Exercices à traiter —
- A) Dans le texte sur le prêt garanti par l'État, relevez tous les mois mentionnés avec leur année.
- B) Recopiez, dans le texte sur le prêt garanti par l'État, le passage qui va de « [AVIS D'EXPERT] Les » jusqu'à « va-t-il se passer? ».
- C) Rédigez la suite du texte sur le prêt garanti par l'État à partir de sa dernière phrase.
--- Bloc de texte ---
Vue du ministère français de l'Économie et des Finances, surnommé "Bercy", le 22 juillet 2020, à Paris - JOEL SAGET © 2019 AFP

[AVIS D'EXPERT] Les PGE avaient été mis en place en pariant sur un fort rebond de l'économie après la récession liée à la pandémie. Mais la situation actuelle met à mal ce scénario. Décryptage avec notre expert Guillaume Almeras, fondateur du site de veille et de conseils Score Advisor.

Mis en place pour aider les entreprises françaises à faire face aux difficultés créées par la crise sanitaire, le Prêt garanti (jusqu’à 90%) par l’Etat (PGE) devait s’arrêter fin décembre 2021. Mais la possibilité d’en bénéficier a été prolongée jusqu’à fin juin 2022. Et maintenant, que va-t-il se passer?
--- Données fournies ---
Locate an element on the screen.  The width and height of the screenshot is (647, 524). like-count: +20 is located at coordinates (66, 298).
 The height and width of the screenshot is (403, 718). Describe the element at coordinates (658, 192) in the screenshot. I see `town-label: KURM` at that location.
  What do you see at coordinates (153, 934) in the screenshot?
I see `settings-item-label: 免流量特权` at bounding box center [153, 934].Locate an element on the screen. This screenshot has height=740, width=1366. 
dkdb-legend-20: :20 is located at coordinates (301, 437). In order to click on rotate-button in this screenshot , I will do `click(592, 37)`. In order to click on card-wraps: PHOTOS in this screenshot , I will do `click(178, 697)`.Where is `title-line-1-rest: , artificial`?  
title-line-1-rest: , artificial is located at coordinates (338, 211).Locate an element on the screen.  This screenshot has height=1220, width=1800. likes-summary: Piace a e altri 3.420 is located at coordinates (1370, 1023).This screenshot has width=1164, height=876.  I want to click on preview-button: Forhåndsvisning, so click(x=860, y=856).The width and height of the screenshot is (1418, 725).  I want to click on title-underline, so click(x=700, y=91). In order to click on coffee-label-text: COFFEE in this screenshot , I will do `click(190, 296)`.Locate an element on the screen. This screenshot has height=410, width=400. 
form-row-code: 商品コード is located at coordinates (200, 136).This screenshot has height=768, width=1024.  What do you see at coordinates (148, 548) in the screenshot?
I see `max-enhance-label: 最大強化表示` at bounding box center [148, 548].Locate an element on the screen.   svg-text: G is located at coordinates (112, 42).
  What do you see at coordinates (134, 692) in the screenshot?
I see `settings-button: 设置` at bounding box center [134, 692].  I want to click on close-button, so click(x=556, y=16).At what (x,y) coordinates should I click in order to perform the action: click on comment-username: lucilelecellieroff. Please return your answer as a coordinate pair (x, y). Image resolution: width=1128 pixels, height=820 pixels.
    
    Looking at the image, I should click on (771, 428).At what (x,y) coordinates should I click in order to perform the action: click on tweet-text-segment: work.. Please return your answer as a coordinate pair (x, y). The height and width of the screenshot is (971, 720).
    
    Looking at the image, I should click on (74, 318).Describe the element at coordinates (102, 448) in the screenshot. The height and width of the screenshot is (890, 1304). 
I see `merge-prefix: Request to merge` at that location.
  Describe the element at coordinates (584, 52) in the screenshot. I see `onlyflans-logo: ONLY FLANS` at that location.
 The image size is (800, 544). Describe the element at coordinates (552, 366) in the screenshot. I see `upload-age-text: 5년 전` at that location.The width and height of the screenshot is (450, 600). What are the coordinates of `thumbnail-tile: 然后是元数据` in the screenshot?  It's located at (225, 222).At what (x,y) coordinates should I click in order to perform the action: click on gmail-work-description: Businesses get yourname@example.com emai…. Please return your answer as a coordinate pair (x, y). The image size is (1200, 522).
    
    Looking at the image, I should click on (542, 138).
---
Réponses par exercice —
- A) juillet 2020, décembre 2021, juin 2022

- B)
[AVIS D'EXPERT] Les PGE avaient été mis en place en pariant sur un fort rebond de l'économie après la récession liée à la pandémie. Mais la situation actuelle met à mal ce scénario. Décryptage avec notre expert Guillaume Almeras, fondateur du site de veille et de conseils Score Advisor.

Mis en place pour aider les entreprises françaises à faire face aux difficultés créées par la crise sanitaire, le Prêt garanti (jusqu’à 90%) par l’Etat (PGE) devait s’arrêter fin décembre 2021. Mais la possibilité d’en bénéficier a été prolongée jusqu’à fin juin 2022. Et maintenant, que va-t-il se passer?

- C)
Le PGE, dont l’encours total est, selon les derniers chiffres communiqués, de 139,51 milliards d’euros, a été mis en place pour répondre aux demandes de 883.000 entreprises avec un très faible taux de refus de 2,9% de la part des banques, selon la Fédération des banques françaises.

Compte tenu des conditions de remboursement étalées sur plusieurs années, ainsi que de la possibilité offerte d’un décalage d’une année supplémentaire (qui a été sollicitée par 57% des bénéficiaires), un quart seulement des encours du PGE a été remboursé à ce stade.

Or, aujourd’hui, les signes de dégradation de la situation financière des entreprises se multiplient. Les défaillances ont crû de 26,5% en août sur un an, après un bond de 24,1% en juillet. Et si 15% des TPE-PME bénéficiaires ont déjà remboursé leur PGE en intégralité ou comptent le faire d’ici fin 2022, 78% d’entre elles pensent l’amortir sur plusieurs années et 7% craignent de ne pas être en mesure de le rembourser, selon le baromètre Bpifrance Le Lab et Rexecode pour le troisième trimestre.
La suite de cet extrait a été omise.